• WORKING DATA:
======

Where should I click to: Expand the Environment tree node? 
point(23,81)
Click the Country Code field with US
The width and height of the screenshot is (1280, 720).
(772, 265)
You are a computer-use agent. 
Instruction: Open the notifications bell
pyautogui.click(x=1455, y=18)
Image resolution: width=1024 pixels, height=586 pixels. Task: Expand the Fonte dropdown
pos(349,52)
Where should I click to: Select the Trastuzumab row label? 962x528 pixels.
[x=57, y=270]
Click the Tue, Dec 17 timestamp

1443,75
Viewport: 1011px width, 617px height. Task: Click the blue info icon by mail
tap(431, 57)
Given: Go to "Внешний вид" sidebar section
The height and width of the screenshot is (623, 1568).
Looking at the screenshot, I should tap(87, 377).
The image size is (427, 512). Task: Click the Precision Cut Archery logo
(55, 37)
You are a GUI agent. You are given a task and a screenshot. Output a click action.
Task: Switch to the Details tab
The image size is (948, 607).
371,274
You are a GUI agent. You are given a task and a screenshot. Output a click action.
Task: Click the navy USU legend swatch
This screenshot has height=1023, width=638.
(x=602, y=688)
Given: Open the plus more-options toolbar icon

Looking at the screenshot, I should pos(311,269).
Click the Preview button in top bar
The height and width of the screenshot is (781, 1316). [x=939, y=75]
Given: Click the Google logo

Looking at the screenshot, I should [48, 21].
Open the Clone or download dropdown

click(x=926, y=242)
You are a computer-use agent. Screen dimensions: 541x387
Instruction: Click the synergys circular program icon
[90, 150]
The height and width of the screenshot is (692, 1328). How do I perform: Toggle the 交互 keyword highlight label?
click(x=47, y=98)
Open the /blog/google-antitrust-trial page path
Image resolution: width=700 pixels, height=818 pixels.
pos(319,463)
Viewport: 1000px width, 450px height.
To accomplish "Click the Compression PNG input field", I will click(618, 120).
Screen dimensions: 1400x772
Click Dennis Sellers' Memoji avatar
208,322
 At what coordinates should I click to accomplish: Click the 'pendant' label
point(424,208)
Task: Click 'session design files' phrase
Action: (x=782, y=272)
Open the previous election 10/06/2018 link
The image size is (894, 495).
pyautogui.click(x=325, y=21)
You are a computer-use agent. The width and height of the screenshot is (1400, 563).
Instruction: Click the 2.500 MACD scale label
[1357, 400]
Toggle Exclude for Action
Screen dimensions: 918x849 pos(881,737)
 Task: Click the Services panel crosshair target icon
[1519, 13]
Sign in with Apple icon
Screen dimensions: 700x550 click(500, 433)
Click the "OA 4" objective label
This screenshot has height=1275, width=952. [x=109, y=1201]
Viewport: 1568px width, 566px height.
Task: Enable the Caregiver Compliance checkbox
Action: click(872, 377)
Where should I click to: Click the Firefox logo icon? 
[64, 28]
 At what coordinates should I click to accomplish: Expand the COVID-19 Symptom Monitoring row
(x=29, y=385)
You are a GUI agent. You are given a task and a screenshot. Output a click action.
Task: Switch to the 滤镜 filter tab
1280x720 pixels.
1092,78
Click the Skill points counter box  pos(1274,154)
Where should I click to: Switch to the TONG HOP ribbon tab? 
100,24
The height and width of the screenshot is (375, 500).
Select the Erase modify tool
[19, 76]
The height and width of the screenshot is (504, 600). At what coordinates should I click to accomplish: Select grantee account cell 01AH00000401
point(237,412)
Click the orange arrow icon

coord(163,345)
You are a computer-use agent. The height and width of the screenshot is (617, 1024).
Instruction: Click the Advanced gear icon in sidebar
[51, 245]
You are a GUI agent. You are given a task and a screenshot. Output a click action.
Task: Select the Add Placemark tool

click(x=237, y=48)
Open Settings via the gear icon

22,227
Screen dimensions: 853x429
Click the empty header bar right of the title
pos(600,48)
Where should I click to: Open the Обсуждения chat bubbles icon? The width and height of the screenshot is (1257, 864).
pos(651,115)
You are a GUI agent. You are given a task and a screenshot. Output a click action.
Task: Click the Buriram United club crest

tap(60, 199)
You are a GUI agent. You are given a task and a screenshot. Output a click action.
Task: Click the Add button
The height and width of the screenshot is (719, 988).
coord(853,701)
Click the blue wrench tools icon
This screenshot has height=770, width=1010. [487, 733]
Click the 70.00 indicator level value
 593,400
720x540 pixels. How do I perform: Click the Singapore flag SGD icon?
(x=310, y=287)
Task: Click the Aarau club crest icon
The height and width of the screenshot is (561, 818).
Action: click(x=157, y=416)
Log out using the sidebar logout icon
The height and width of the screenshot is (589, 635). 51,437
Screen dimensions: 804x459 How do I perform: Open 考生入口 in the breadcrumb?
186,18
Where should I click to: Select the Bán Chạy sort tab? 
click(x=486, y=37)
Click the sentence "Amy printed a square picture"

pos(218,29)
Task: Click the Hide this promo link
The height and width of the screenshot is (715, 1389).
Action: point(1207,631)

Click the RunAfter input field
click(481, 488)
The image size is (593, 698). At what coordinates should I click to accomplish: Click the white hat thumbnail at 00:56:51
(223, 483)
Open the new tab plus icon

======

• TASK:
Could you retype the entire listing exactly?

• RESULT OF THIS TASK:
Where should I click to: Expand the Environment tree node? 
point(23,81)
Click the Country Code field with US
The width and height of the screenshot is (1280, 720).
(772, 265)
You are a computer-use agent. 
Instruction: Open the notifications bell
pyautogui.click(x=1455, y=18)
Image resolution: width=1024 pixels, height=586 pixels. Task: Expand the Fonte dropdown
pos(349,52)
Where should I click to: Select the Trastuzumab row label? 962x528 pixels.
[x=57, y=270]
Click the Tue, Dec 17 timestamp

1443,75
Viewport: 1011px width, 617px height. Task: Click the blue info icon by mail
tap(431, 57)
Given: Go to "Внешний вид" sidebar section
The height and width of the screenshot is (623, 1568).
Looking at the screenshot, I should tap(87, 377).
The image size is (427, 512). Task: Click the Precision Cut Archery logo
(55, 37)
You are a GUI agent. You are given a task and a screenshot. Output a click action.
Task: Switch to the Details tab
The image size is (948, 607).
371,274
You are a GUI agent. You are given a task and a screenshot. Output a click action.
Task: Click the navy USU legend swatch
This screenshot has height=1023, width=638.
(x=602, y=688)
Given: Open the plus more-options toolbar icon

Looking at the screenshot, I should pos(311,269).
Click the Preview button in top bar
The height and width of the screenshot is (781, 1316). [x=939, y=75]
Given: Click the Google logo

Looking at the screenshot, I should [48, 21].
Open the Clone or download dropdown

click(x=926, y=242)
You are a computer-use agent. Screen dimensions: 541x387
Instruction: Click the synergys circular program icon
[90, 150]
The height and width of the screenshot is (692, 1328). How do I perform: Toggle the 交互 keyword highlight label?
click(x=47, y=98)
Open the /blog/google-antitrust-trial page path
Image resolution: width=700 pixels, height=818 pixels.
pos(319,463)
Viewport: 1000px width, 450px height.
To accomplish "Click the Compression PNG input field", I will click(618, 120).
Screen dimensions: 1400x772
Click Dennis Sellers' Memoji avatar
208,322
 At what coordinates should I click to accomplish: Click the 'pendant' label
point(424,208)
Task: Click 'session design files' phrase
Action: (x=782, y=272)
Open the previous election 10/06/2018 link
The image size is (894, 495).
pyautogui.click(x=325, y=21)
You are a computer-use agent. The width and height of the screenshot is (1400, 563).
Instruction: Click the 2.500 MACD scale label
[1357, 400]
Toggle Exclude for Action
Screen dimensions: 918x849 pos(881,737)
 Task: Click the Services panel crosshair target icon
[1519, 13]
Sign in with Apple icon
Screen dimensions: 700x550 click(500, 433)
Click the "OA 4" objective label
This screenshot has height=1275, width=952. [x=109, y=1201]
Viewport: 1568px width, 566px height.
Task: Enable the Caregiver Compliance checkbox
Action: click(872, 377)
Where should I click to: Click the Firefox logo icon? 
[64, 28]
 At what coordinates should I click to accomplish: Expand the COVID-19 Symptom Monitoring row
(x=29, y=385)
You are a GUI agent. You are given a task and a screenshot. Output a click action.
Task: Switch to the 滤镜 filter tab
1280x720 pixels.
1092,78
Click the Skill points counter box  pos(1274,154)
Where should I click to: Switch to the TONG HOP ribbon tab? 
100,24
The height and width of the screenshot is (375, 500).
Select the Erase modify tool
[19, 76]
The height and width of the screenshot is (504, 600). At what coordinates should I click to accomplish: Select grantee account cell 01AH00000401
point(237,412)
Click the orange arrow icon

coord(163,345)
You are a computer-use agent. The height and width of the screenshot is (617, 1024).
Instruction: Click the Advanced gear icon in sidebar
[51, 245]
You are a GUI agent. You are given a task and a screenshot. Output a click action.
Task: Select the Add Placemark tool

click(x=237, y=48)
Open Settings via the gear icon

22,227
Screen dimensions: 853x429
Click the empty header bar right of the title
pos(600,48)
Where should I click to: Open the Обсуждения chat bubbles icon? The width and height of the screenshot is (1257, 864).
pos(651,115)
You are a GUI agent. You are given a task and a screenshot. Output a click action.
Task: Click the Buriram United club crest

tap(60, 199)
You are a GUI agent. You are given a task and a screenshot. Output a click action.
Task: Click the Add button
The height and width of the screenshot is (719, 988).
coord(853,701)
Click the blue wrench tools icon
This screenshot has height=770, width=1010. [487, 733]
Click the 70.00 indicator level value
 593,400
720x540 pixels. How do I perform: Click the Singapore flag SGD icon?
(x=310, y=287)
Task: Click the Aarau club crest icon
The height and width of the screenshot is (561, 818).
Action: click(x=157, y=416)
Log out using the sidebar logout icon
The height and width of the screenshot is (589, 635). 51,437
Screen dimensions: 804x459 How do I perform: Open 考生入口 in the breadcrumb?
186,18
Where should I click to: Select the Bán Chạy sort tab? 
click(x=486, y=37)
Click the sentence "Amy printed a square picture"

pos(218,29)
Task: Click the Hide this promo link
The height and width of the screenshot is (715, 1389).
Action: point(1207,631)

Click the RunAfter input field
click(481, 488)
The image size is (593, 698). At what coordinates should I click to accomplish: Click the white hat thumbnail at 00:56:51
(223, 483)
Open the new tab plus icon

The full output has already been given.